Leaving out every picture, output the records below exactly as they are.

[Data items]
========

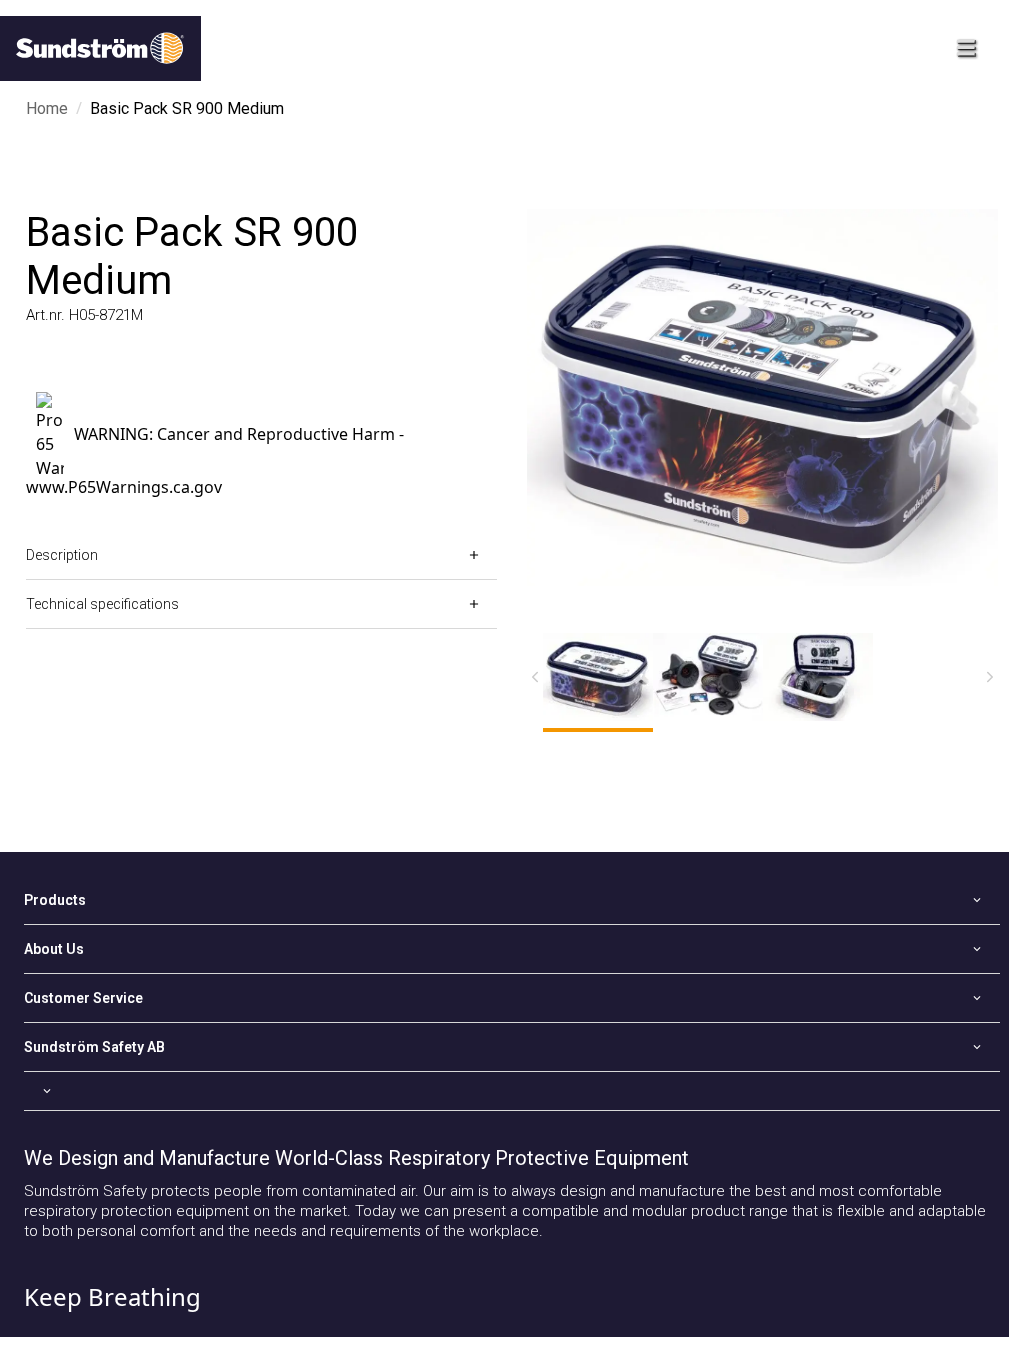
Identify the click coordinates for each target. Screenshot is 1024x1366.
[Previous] (535, 677)
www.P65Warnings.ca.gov (124, 487)
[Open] (512, 1091)
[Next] (990, 677)
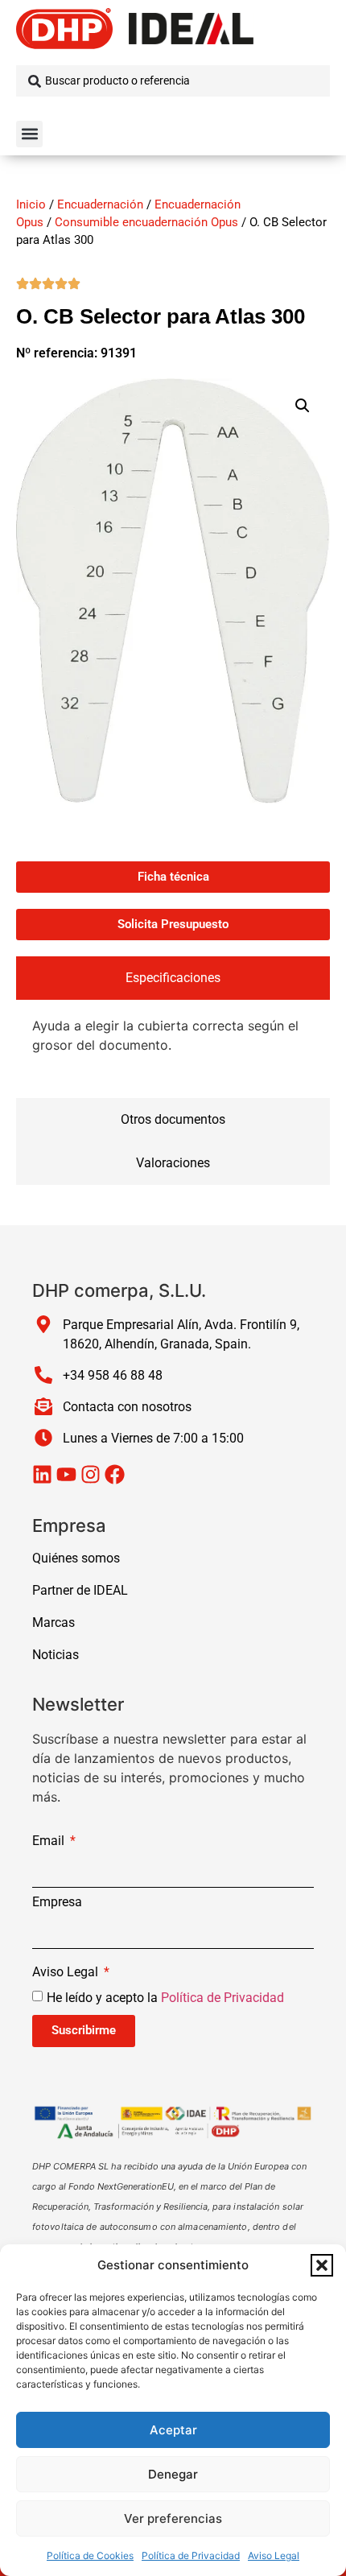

========

* _EXPECTED ANSWER_:
Identify the click coordinates for each target. Screenshot is 1024x1366.
[Previous] (535, 677)
www.P65Warnings.ca.gov (124, 487)
[Open] (512, 1091)
[Next] (990, 677)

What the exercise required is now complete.